The information in this preliminary prospectus is not complete and may be changed. These securities may not be sold until the registration statement filed with the Securities and Exchange Commission is effective. This preliminary prospectus is not an offer to sell nor does it seek an offer to buy these securities in any jurisdiction where the offer or sale is not permitted
PRELIMINARY PROSPECTUS (Subject to Completion)
Dated March 22, 2023
Lucas GC Limited
750,000 Ordinary Shares
This is an initial public offering of 750,000 ordinary shares of Lucas GC Limited, par value US$0.00001 per share, by Lucas GC Limited. We currently anticipate the initial public offering price of our ordinary shares will be between US$8.00 and US$9.00 per ordinary share.

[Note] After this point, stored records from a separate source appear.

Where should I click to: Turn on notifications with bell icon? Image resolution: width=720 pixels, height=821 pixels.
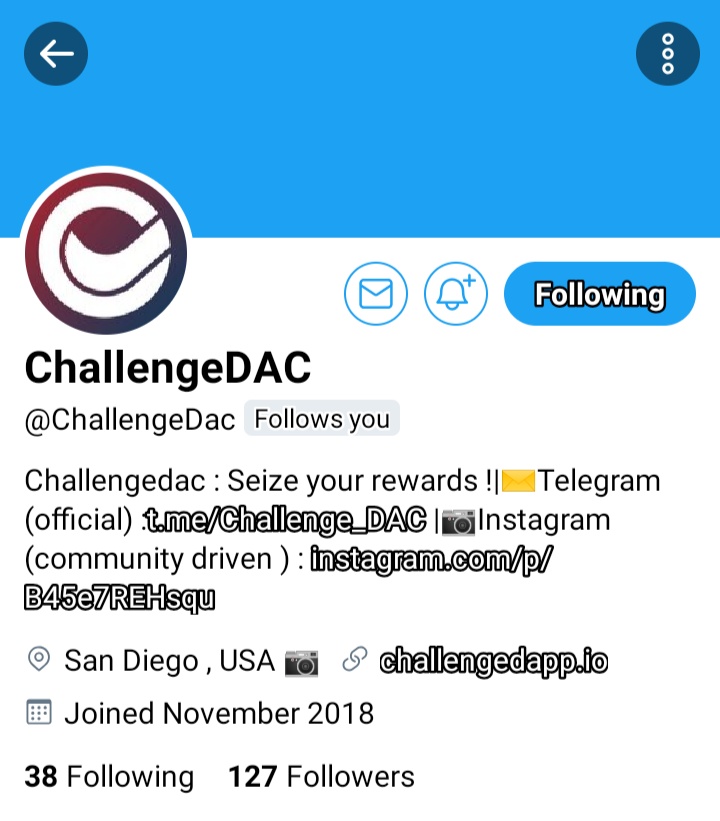pos(456,294)
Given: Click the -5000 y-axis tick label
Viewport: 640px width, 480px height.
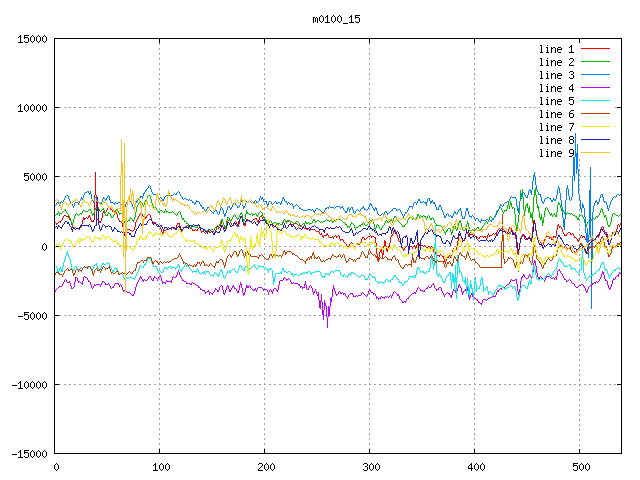Looking at the screenshot, I should (32, 316).
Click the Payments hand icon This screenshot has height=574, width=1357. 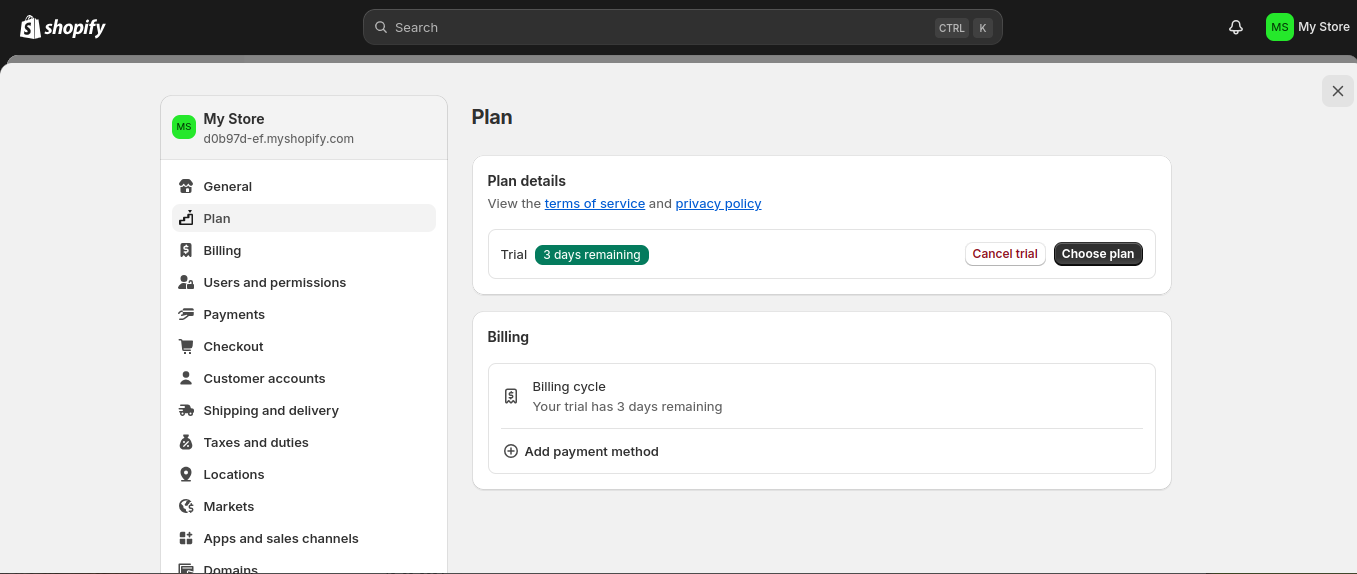186,314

Prior to this offering, there is no public market for our ordinary shares. We will apply to list the ordinary shares on the Nasdaq Capital Market under the symbol “LGCL.” At this time, Nasdaq has not yet approved our application to list our ordinary shares. There is no assurance that such application will be approved, and if our application is not approved by Nasdaq, this offering would not be completed.
Additionally, upon the completion of this offering, we will be a “controlled company” as defined under corporate governance rules of Nasdaq Stock Market, because HTL Lucky Holding Limited, which is wholly owned by our founder, Chairman of the Board and CEO, Mr. Howard Lee, will beneficially own approximately 61.9% of our then-issued and outstanding ordinary shares and will be able to exercise approximately 61.9% of the total voting power of our issued and outstanding ordinary shares immediately after the consummation of this offering, assuming the underwriters do not exercise its option to purchase additional ordinary shares. For further information, see “Principal Shareholders.”

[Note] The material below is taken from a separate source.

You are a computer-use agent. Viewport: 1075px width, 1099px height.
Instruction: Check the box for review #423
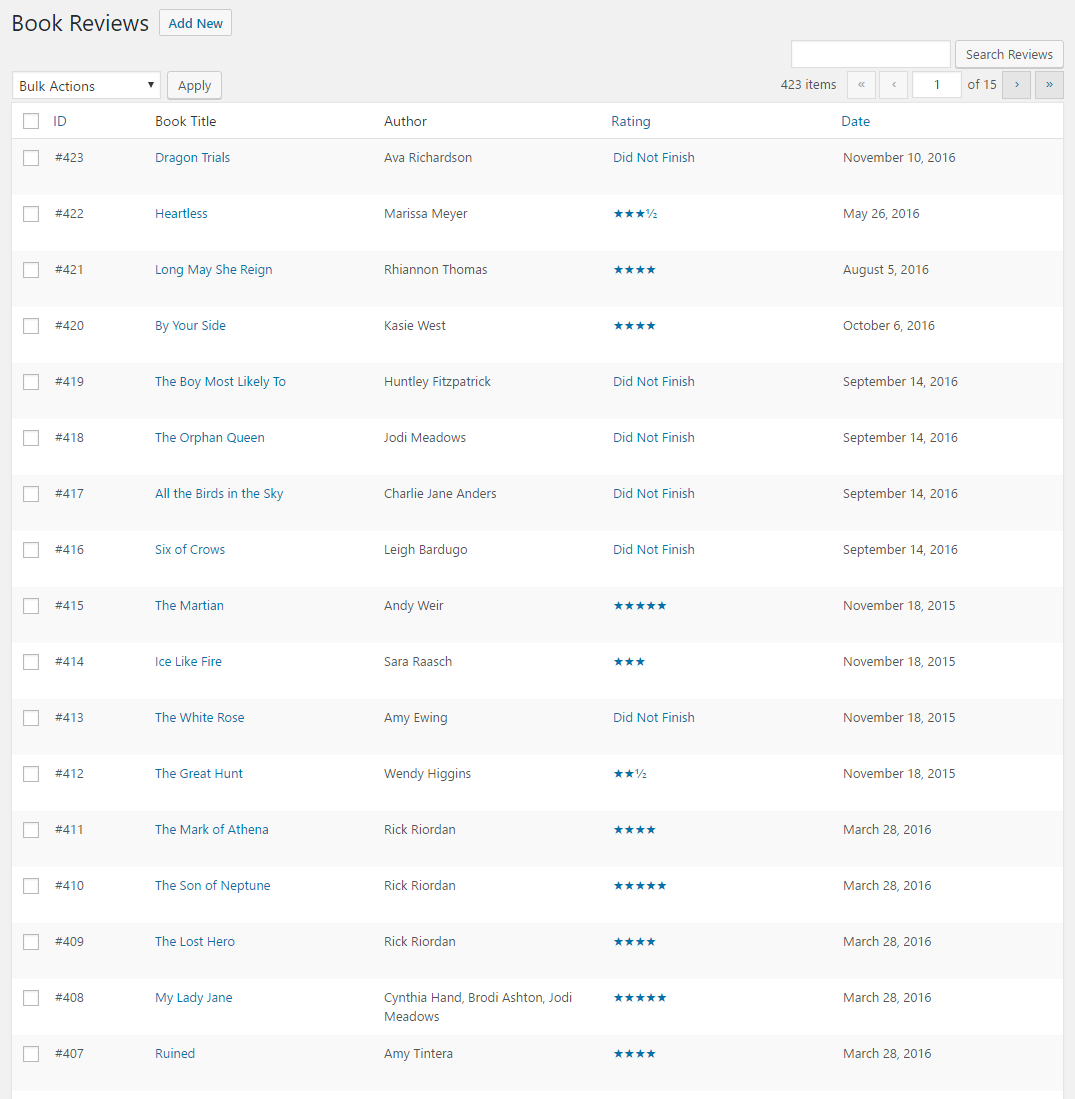(31, 158)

We are an “emerging growth company” and a “foreign private issuer” under applicable U.S. federal securities laws, and, as such are eligible for certain reduced public company reporting requirements for this prospectus and future filings. See the section titled “Prospectus Summary—Implications of Being an Emerging Growth Company” and “Prospectus Summary—Implications of Being a Foreign Private Issuer” for additional information.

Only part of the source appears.